= 分析用テキスト =
• • •

どの村を訪れてもビックリさせられるのは、その歓迎ぶりです。子供たちが勢揃いしてダンスを披露してくれたり、民族衣装に身を包んだ人たちが楽器を打ち鳴らしながら出迎えてくれました。木と革で作ったものや、すきやき鍋のような鉄製のものなど、楽器はほぼ打楽器です。なかには使いすぎて穴が空いてるものもありました。それでも彼らは大事に扱っています。

photo by 白石芳雄・copyrighted
さらに私たち一人ひとりの首にタイスをかけてくれるのです。タイス(tais)は東ティモールの伝統的な手織物。身にまとったり、敷物にしたり、用途は様々。「帯に仕立てたら、さぞ美しいだろうな〜」なんて、頭の中で用尺を計ってしまいました。ぜひ、いずれ!

ある村にて、歓迎の音楽とダンスの後テントに招かれました。地べたに敷いたゴザに座ると、小さながカゴが二つ差し出され……なんと、タバコです。一つは巻きタバコ。千切りコンブみたいなタバコを、干した葉っぱで包みます。もう一つは噛みタバコ。こちらは練り物っぽい(?)タバコを生の葉っぱに包んで口に入れます。プロジェクトリーダーとユニセフ代表の二人が皆をレペゼンして歓迎を受けていましたが、後になって私も試してみればよかったと、ちょっと後悔。経験できるものは何でもするべし…ですね!

• • •

= 記録データ =
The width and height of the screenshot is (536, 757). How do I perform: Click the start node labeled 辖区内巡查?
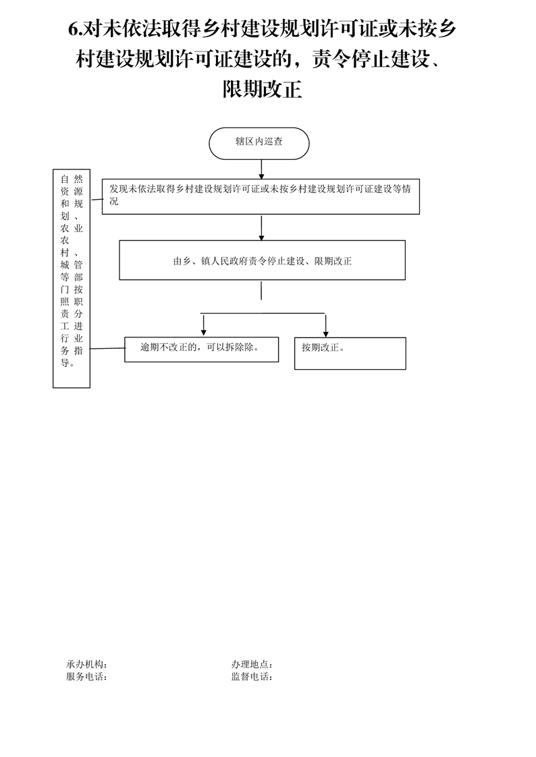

• • •

東ティモールの村訪問の文章にある「木と革で作ったものや、すきやき鍋のような鉄製のものなど、楽器はほぼ打楽器です。」という一文を英語に訳せ。 一覧はこの作業には関係しない。

= 結果 =
The instruments are almost all percussion, including ones made of wood and leather and iron ones like sukiyaki pans.